We are seeing no such authorization error occasionally in our system. We are using auth url returned by new order by and we call load authorization API just after new order api, so I believe we shouldn't encounter this issue. Usually, cert issue process works so I'm wondering if this is Let's encrypt side issue.
I ran this command:
We have custom code using V2 API.
We called New order API and Load authorization for each auth url returned by the new order API just after new order API.
It produced this output:
We occasionally see "HTTP error: 404 Not Found\n(problem (type "urn:ietf:params:acme:error:malformed") (instance "") (id ) (title ""): (detail "No such authorization"))","
If we retry same step, we can successfully issue new certificates.
Thank you for your quick follow up.
Got it, I'll use staging let's encrypt endpoint for our staging env. We also test our prod system, and we need to use prod let's encrypt endpoint in our prod system on our new system release date.
We also see same error for our customers domain too (sorry, I can't share the domain here without their permission).

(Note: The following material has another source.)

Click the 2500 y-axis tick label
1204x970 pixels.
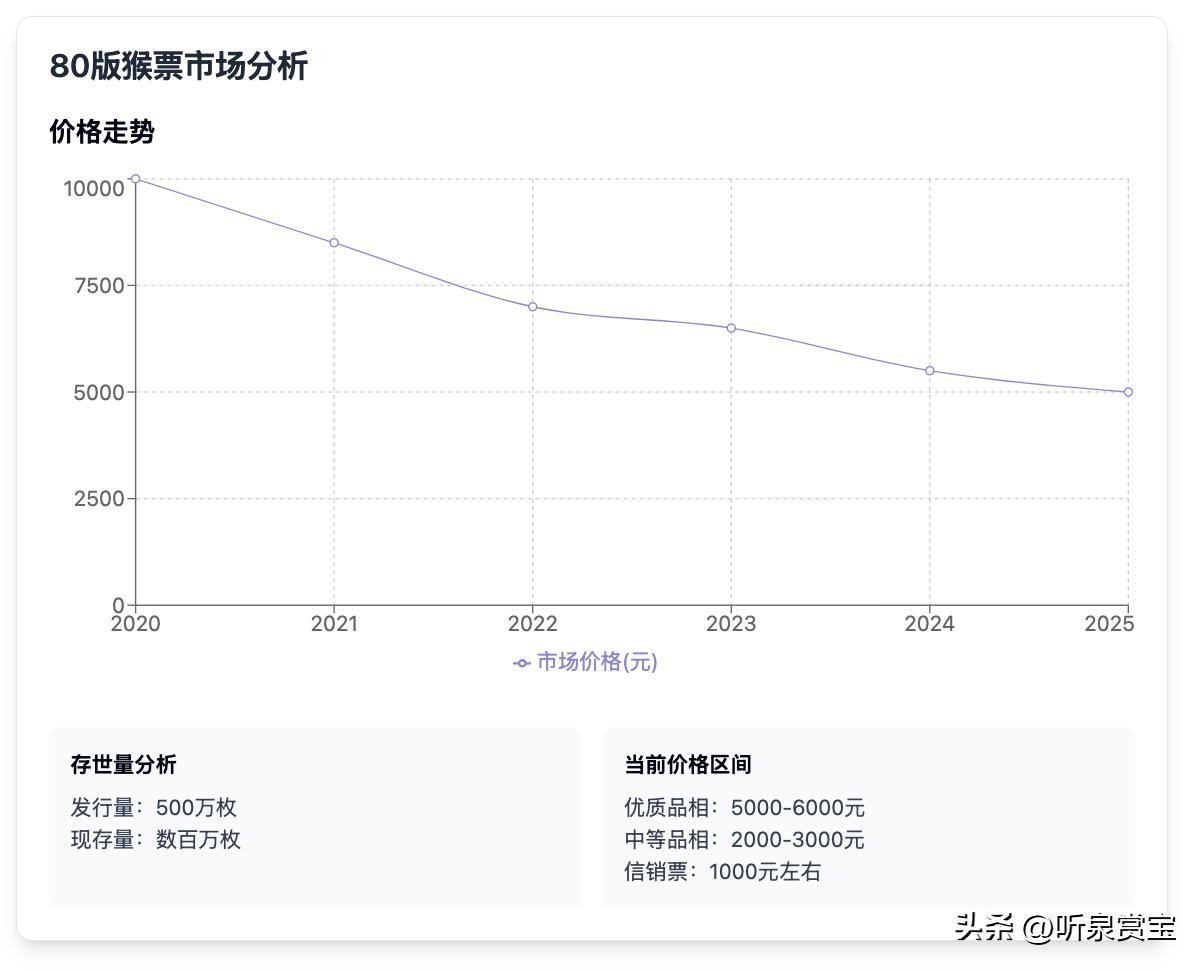pos(99,499)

Usually, we got rate limit error when we hit it, so our system wait new API call until specified timing and retry. but this time it's fails because our code considers 404 as non temporary error, so it won't retry.
We can change our system to retry on 404, but we would like to see rate limit error if this is rate limit error.
Could you elaborate? We are only using Let's encrypts HTTPs endpoint, and use DNS-01 for verification process. Also, I believe auth URL on response for new order API is using https.
I haven't examined your case, but as general advice: Let's Encrypt production is geographically distributed to two redundant locations, each containing multiple database replicas. There is a known problem with this topology: It is possible to create a resource (like an account, authorization, or order), and then a subsequent read operation ends up hitting a read-replica which is not caught up. We do not allow our replication lag to drop below 1 second, but that does leave a window of opportunity for incorrect 404s for just-created resources.
If you're writing your own client, I'd recommend adding retries to most API calls. While this should be rare, and we are working on making it rarer or not present, it is probably worth handling. Ensuring your HTTP client is reusing connections will also help stay in the same datacenter.
Note that our staging environment is much less distributed, much smaller, and generally less likely to exhibit these behaviors.
But the 404 malformed error message doesn't really invite to replying methinks?
Isn't it possible to reply with the order just only when the replica has confirmed existance of the authz? If it's usually very fast, waiting for it shouldn't really impact much, right?
Beyond that, I suggest logging all API calls and errors. With our custom client, we decided to log API calls to throttle on our end (if we know something will be rate-limited, just delay until it won't be!), and also log errors in a manner that allowed us to quickly replicate and test issues.
We typically sleep for at least 1 second on all authorizations to handle DNS-01 updates, as not applying that to HTTP-01 was a chunk of extra work. Until @mcpherrinm's post above, I had a ticket to remove that as a bug, but now I'm leaving it in as a feature to get around ISRG's replication.
This is definitely a bug and shouldn't happen! And we'd like to fix it. But as a practical matter, as a Let's Encrypt client, it's possible to work around.